Whether you are installing a new bathtub or repairing an old one, bathtub drains need attention from time to time. Overflows rust out. The stopper mechanism can break from age. Old gaskets and seals may begin to leak. Whatever the reason, replacing a bathtub drain is job you can do yourself if you have a small amount of plumbing skill.
Begin the job by locating the access panel to the bathtub plumbing.
If you have a free standing tub, this is not an issue. However, most homes have bathtubs that are built into the house. Usually, there is an access panel on the wall that the tub rests against where the plumbing is located. It frequently is at the back of a closet in the adjoining bedroom. If there is no access panel, you will have create one.
Use a small saw like a keyhole saw to open up the wall so that you can reach the bathtub plumbing fixtures.
This will work best if you can locate the studs in this wall. Cut the opening near the floor directly behind the tub fixtures that reaches from one stud to the other. You will need an opening about 20 inches long. Try to cut the drywall all in one piece. That way you can use it to close the panel when you are finished installing the drain. Set the piece of drywall aside and make sure that you have a clear access to the plumbing and the underside of the bathtub. If you missed, you will get to learn how to repair drywall after you locate the plumbing.
Looking from the back of the tub, you should be able to easily see the bathtub drain.
It will look like about a two-inch tube running from the overflow down and under the tub. Go into the bathroom and unscrew the cover for the overflow tube. If it has a mechanical stopper, you should be able to pull what is left of it through the opening in the tub. The lower part of the drain should be held in place with a screw that you can remove. Lift the screen away from the drain. Clean off any old gaskets or sealer at both the overflow and the drain opening.
Return to the access panel and pull the drain loose from the tub.
Do not get too carried away with this. The drain is still attached to your house plumbing. You just want to make sure that the drain is completely loose from the bathtub. The drain should have a tube running from it to connect into the house plumbing. Look for a large metal or plastic nut that holds it together at the point where the bathtub drain meets the other plumbing. This may be under the tub or in the basement or crawl space of the house.
Unscrew the nut to release the tub drain from the plumbing.
You may need a pipe wrench to do this.

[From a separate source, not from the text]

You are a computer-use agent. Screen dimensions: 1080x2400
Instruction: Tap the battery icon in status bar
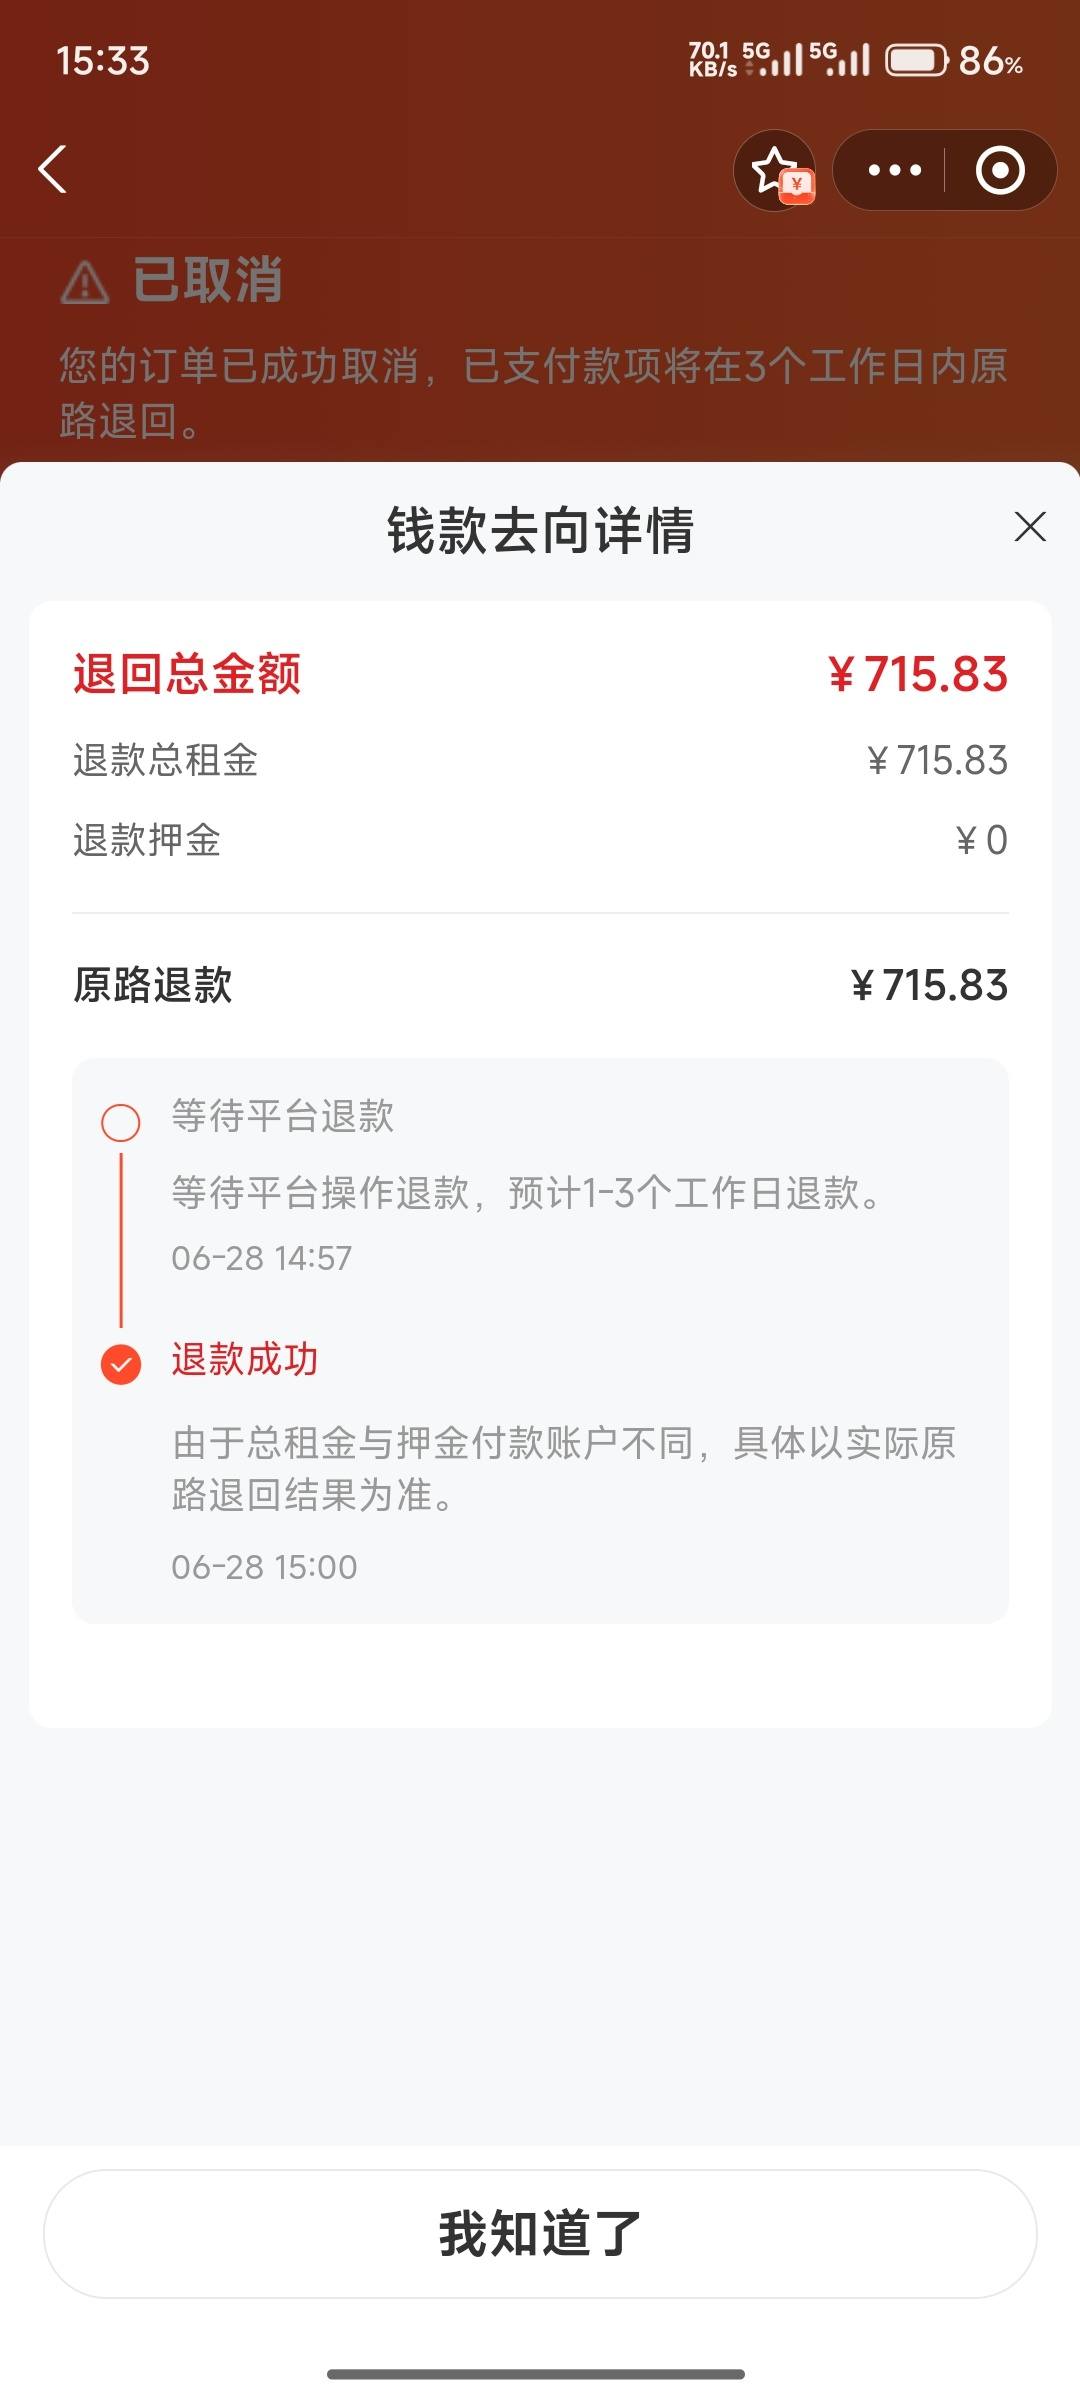[918, 61]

However, these can often be released by hand. Be gentle with the pipes in the house. You do not want to expand your plumbing job by damaging other pipes. The drain should be able to be lifted out of the plumbing or the plumbing pipes pushed away from the drain. This should fully release the bathtub drain to be removed.
Compare the old drain to the new one.
You want to make sure that it is exactly the same size and design. Ease the new bathtub drain into place. Slide it inside the house plumbing, but do not tighten the nut. Align the overflow and drain tubes up with the tub openings. When they are in position, return to the bathroom.
Slide the stopper mechanism into the tube and fasten the overflow cover and gasket into place.
Do not fully tighten these screws yet. Put the drain cover in place with the appropriate gasket and screw. Tighten this screw until it is just snug. Finish tightening the overflow cover.
Return to the access panel and finish tightening the nut on the plumbing pipes.
Make sure that the covers are secure and tight on the tub. The bathtub drain should not be able to be moved if everything is secure. Run about an inch of water into the tub and check for leaks. If you have any, try tightening the drain a little. This should take care of it. Test your stopper to make sure that it works. These rarely have an issue because they are made to fit at the factory. Repair the access panel by framing it in or tacking it into place.